Каменщики и могильщики империи. О книге Эвы Томпсон «Трубадуры империи. Русская литература и колониализм»
Чаадаев, Пушкин, Мандельштам
Известный русский мыслитель П.Я. Чаадаев в 1837 году сформулировал весьма интересный тезис о том, что на протяжении столетий главная проблема России — «факт географический». По его мнению, это «существенный элемент нашего политического величия и истинная причина нашего умственного бессилия»

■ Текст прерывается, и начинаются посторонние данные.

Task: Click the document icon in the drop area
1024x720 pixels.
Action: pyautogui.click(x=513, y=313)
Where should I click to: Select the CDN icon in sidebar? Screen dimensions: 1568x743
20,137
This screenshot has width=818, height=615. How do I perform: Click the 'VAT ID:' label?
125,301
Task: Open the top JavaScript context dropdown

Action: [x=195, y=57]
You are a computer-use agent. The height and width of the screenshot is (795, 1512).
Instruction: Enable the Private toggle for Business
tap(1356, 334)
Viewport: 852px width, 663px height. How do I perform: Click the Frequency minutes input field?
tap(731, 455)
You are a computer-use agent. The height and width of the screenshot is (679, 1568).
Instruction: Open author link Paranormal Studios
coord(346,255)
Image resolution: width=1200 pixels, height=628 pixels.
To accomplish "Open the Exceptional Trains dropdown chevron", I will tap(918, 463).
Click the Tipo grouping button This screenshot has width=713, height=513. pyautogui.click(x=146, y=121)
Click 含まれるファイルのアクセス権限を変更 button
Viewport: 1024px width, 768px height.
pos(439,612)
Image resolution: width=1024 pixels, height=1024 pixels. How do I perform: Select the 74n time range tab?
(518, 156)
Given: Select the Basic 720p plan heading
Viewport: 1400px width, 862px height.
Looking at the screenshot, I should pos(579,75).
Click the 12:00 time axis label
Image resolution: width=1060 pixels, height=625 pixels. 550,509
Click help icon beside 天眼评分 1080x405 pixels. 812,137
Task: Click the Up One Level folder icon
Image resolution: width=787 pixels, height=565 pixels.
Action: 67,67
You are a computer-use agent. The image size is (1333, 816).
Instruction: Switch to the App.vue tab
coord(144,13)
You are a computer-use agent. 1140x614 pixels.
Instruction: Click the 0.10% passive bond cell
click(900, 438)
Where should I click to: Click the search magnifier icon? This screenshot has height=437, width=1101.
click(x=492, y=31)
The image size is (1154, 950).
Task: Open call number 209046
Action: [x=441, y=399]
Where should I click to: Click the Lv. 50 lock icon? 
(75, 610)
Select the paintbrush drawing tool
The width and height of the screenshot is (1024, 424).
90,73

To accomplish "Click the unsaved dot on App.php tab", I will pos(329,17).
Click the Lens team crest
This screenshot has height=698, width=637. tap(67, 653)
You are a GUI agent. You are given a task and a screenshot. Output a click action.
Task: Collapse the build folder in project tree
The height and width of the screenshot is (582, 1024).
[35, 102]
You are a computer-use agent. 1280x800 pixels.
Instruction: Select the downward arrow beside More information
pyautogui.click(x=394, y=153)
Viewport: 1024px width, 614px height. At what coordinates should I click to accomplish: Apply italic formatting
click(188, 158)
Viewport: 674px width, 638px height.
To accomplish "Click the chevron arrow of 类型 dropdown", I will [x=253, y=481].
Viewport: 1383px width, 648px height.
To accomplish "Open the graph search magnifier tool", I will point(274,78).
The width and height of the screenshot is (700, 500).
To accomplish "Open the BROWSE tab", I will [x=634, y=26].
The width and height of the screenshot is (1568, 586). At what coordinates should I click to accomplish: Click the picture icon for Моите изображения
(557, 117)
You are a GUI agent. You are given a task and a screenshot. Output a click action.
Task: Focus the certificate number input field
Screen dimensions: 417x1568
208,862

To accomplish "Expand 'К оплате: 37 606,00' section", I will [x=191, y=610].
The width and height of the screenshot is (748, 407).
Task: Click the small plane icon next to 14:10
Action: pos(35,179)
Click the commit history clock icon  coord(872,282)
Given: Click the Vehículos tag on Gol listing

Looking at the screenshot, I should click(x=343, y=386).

Начал он с утверждения, что государство, ставшее впоследствии «обширной русской империей», сформировалось еще в царствование Ярослава Мудрого (XI век) и включало пространство между Финским заливом на севере и Черным морем на юге, Волгой на востоке и левым берегом Немана на западе. Так чего же поляки домогаются от русских, спрашивал Чаадаев в 1831 году, если еще в XI веке пограничная линия между ними выглядела так же, как и «в наши дни»? «Россия» еще в те времена опиралась на польские города: Августов, Седльце, Люблин, Ярослав, а вдоль Сана доходила до подножья Карпат:
Это та самая линия, которая и в наши дни по сути дела размежевывает обе народности — русскую и польскую. Население к востоку от этой линии говорит на русском наречии и принадлежит к греческой Церкви, население на запад от нее говорит по-польски и принадлежит к римскому исповеданию.
Там же. С. 512. [3]
Во-вторых, говорит российский философ, углубляясь в историю ягеллонской Речи Посполитой, польское государство «состояло из нескольких народностей, из них русские в областях, носивших название Белоруссии и Малороссии, составляли главную часть». Из дальнейших рассуждений Чаадаева явно следует, что «русскими» он считал не только белорусов и украинцев, но и православных литовцев. Он ведь писал, что «русское население» объединилось с поляками лишь «на условии пользования всеми национальными привилегиями и свободой». Речь Посполитая лишь в самом начале выполняла свои обязательства в отношении «русских», однако вскоре стала подвергать их как политическим, так и религиозным преследованиям — в результате этого «русские области отделились от республики и соединились с семьей славянских народов, которая приняла имя Всероссийской империи». Отсюда Чаадаев и делает следующий вывод:
Это отделение, начавшееся с 1651 года и закончившееся к концу XVIII века, было неизбежным следствием ошибок притеснительного правительства, нетерпимости римского духовенства и вполне естественной тяги этой части русского народа свергнуть иго иноземцев и вернуться в лоно собственной народности.
Там же. С. 513. [4]
Таким образом, в глазах Чаадаева и восстание Богдана Хмельницкого, завершившееся включением левобережной Украины и Киева в состав России в 1654 году, и три раздела Речи Посполитой в 1772–1795 гг., в результате которых Российская империя расширилась за счет правобережной Украины (Волынь и Подолия), Белоруссии и Литвы, были лишь очередными этапами возвращения в лоно отчизны «белорусских и малороссийских русских». Да и славянская Польша, как хотелось думать Чаадаеву, только выиграла от связи с Россией, ибо те земли, которые попали под господство Австрии и Пруссии, были очень скоро онемечены
Итак, между Польшей и Россией нет места никакому иному народу. Такое мнение Чаадаева полностью совпадало с духом его эпохи, как и тезис о том, что поляки-славяне должны неизменно находиться в государственном союзе с Россией. В 1831 году Чаадаев признавался в письме Пушкину, что не устает изумляться его стихотворениям, осуждающим «врагов России»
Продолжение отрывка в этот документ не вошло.